Records for the task:
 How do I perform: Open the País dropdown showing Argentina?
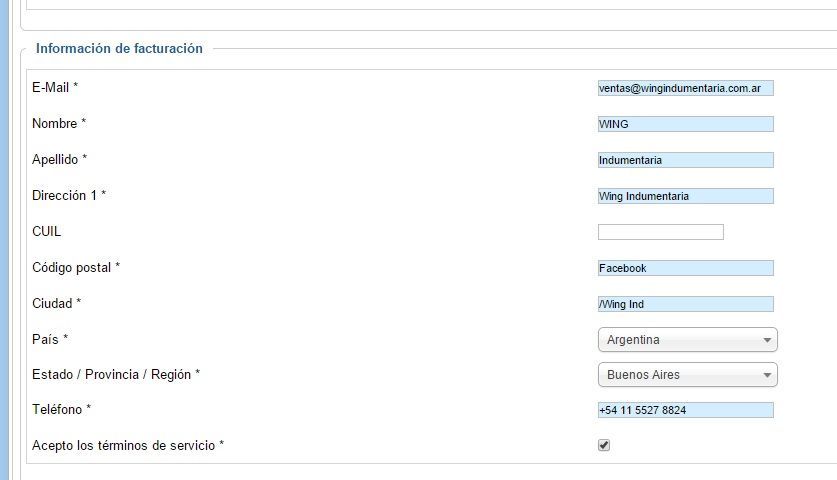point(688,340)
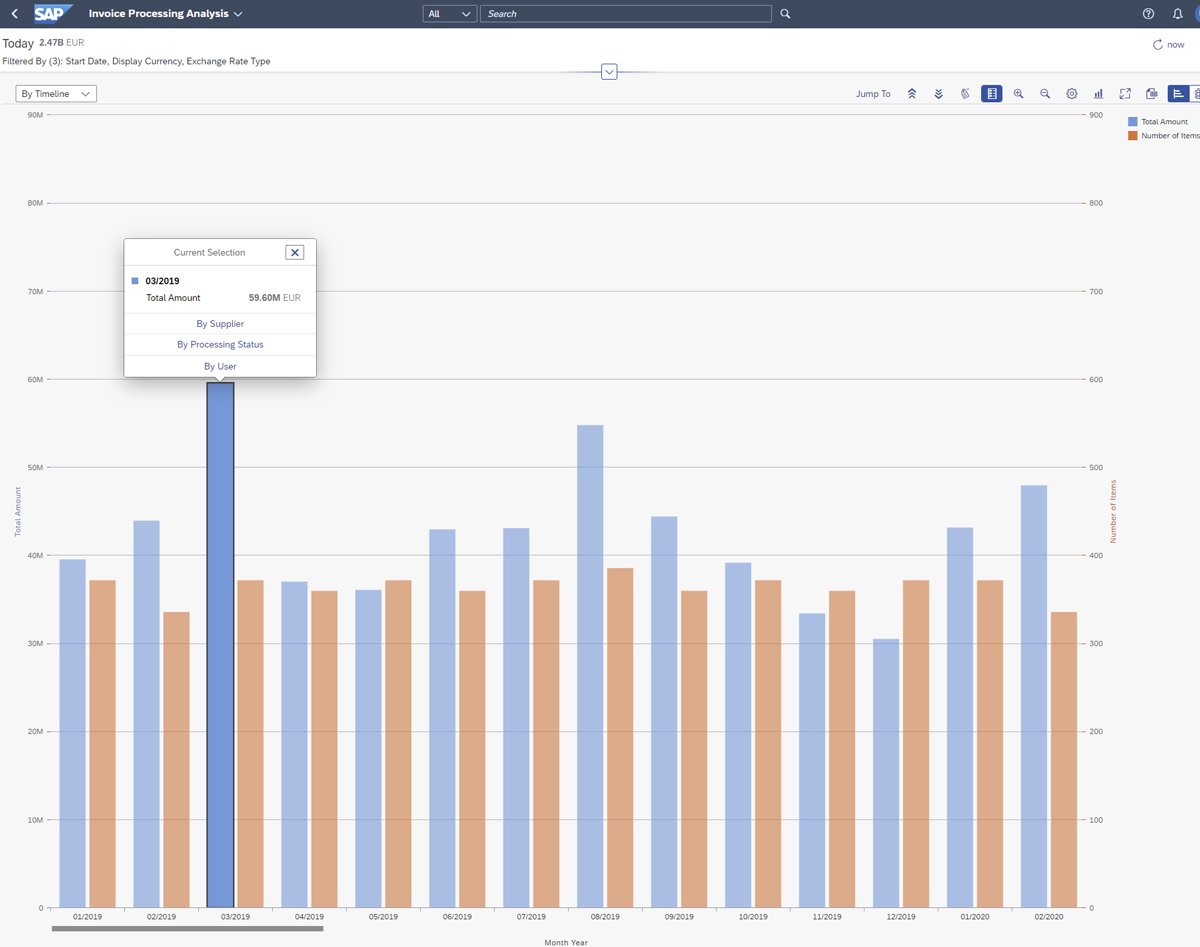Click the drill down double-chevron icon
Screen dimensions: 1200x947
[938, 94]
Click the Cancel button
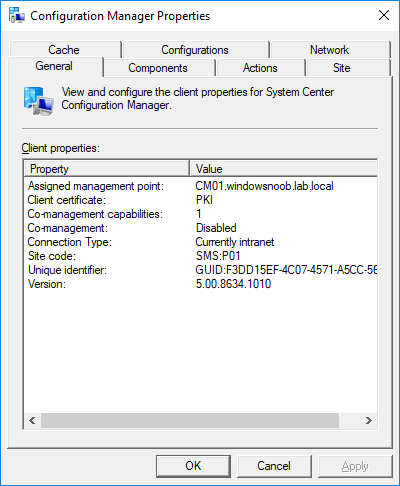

Directions:
Transcribe the entries above verbatim, excluding any image.

Answer to this task:
 How do I perform: Open the País dropdown showing Argentina?
point(688,340)
Click the drill down double-chevron icon
Screen dimensions: 1200x947
[938, 94]
Click the Cancel button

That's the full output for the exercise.